The data consist of the vote proportions for 522 constituencies, for the three major UK parties: the Labor party, the Conservative Party, and the Liberal-Alliance.
Instead of working with the vote proportions directly, we will work with log-odds ratios.
This is common in the analysis of multinomial or "compositional" data [@Aitchison1982a].
The column `y1` is the log-odds of Conservative to the Liberal-Democratic vote share, while `y2` is the log-odds of Labor to the Liberal-Democratic vote share.

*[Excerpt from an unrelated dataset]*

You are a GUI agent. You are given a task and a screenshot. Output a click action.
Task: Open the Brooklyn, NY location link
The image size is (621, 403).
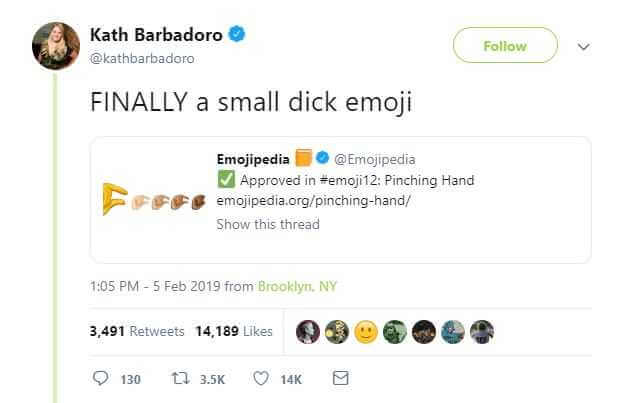click(298, 286)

Let $y_{i,k}$, $k \in \{1, 2\}$, $i \in 1, \dots, N$ be the log-odds ratio vote share in constituency $i$.
@KatzKing1999a noted that the distribution of the log-odds ratios appear to be heavy-tailed relative to the normal.
Thus, like them, we will model the data with a multivariate Student's $t$ distribution with unknown degrees of freedom ($\nu$),
$$
\begin{aligned}[t]
y_i &\sim \mathsf{StudentT}(\nu, \alpha + x' \beta, \Sigma) & i \in 1, \dots, N,
\end{aligned}
$$

For identification, as in a logit regression, either the intercept or scale must be fixed. In this case, $\Sigma$ is a correlation matrix.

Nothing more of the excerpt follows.